A adesão ultraconservadora, fundamentalista e violenta às políticas de morte, de negação de direitos, de manutenção de privilégios e da desigualdade, da parte de lideranças de corporações religiosas e de igrejas menores têm gerado muitos questionamentos. Ao mesmo tempo, a oposição de uma minoria progressista, identificada com esquerdas políticas e movimentos sociais progressistas, e a perseguição decorrente dela tem sido realidade.
Todos estes elementos precisam ser compreendidos à luz da memória da relação das igrejas evangélicas no Brasil com os autoritarismos. O livro, que agora chega a quem se interessa pela relação entre religiões e política e/ou atua pela defesa da democracia, é importante registro da história recente que explica muito das origens destas ações díspares que marcam a realidade controversa das igrejas evangélicas no Brasil.
Há quem negue este tempo de trevas e até defenda que ele seja retomado. É a composição da verdadeira “roda de escarnecedores”, como registram passagens da Bíblia, inclusive a narrativa sobre os executores de Jesus.

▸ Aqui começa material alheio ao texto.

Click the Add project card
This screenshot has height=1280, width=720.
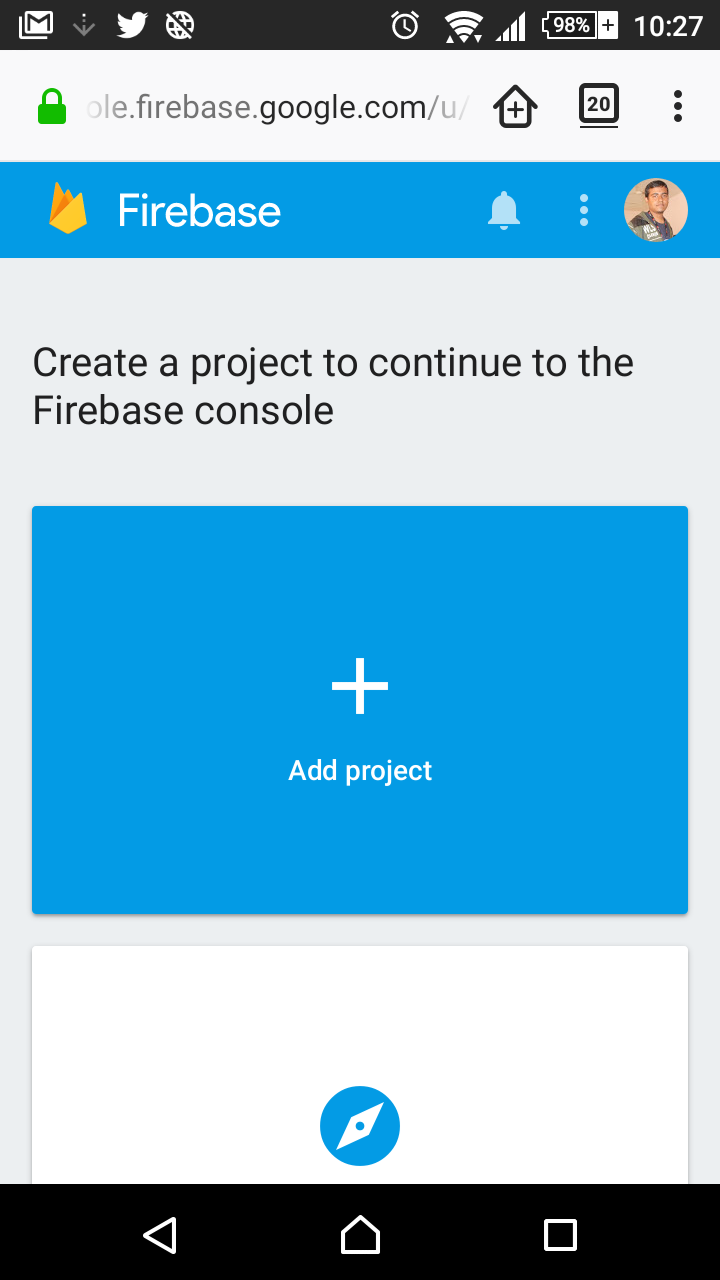click(x=359, y=710)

A memória da ditadura militar é oportunidade de afirmar as atrocidades praticadas pelo Estado no passado para cuidar do presente e do futuro. Afinal, a perversidade dos autoritarismos se mantém viva, com feridas abertas, não curadas, nas execuções de desafetos e opositores, nas ações policiais arbitrárias, nas torturas em delegacias e prisões, no aparelhamento de instituições para perseguir e calar, nos ataques e intimidações que ainda ganham lugar em igrejas.
Como insistiam o arcebispo católico D. Paulo Evaristo Arns e o pastor da Igreja Presbiteriana Unida Jaime Wright, quando enfrentaram juntos a perversidade da tortura: “para que não se esqueça, para que nunca mais aconteça!”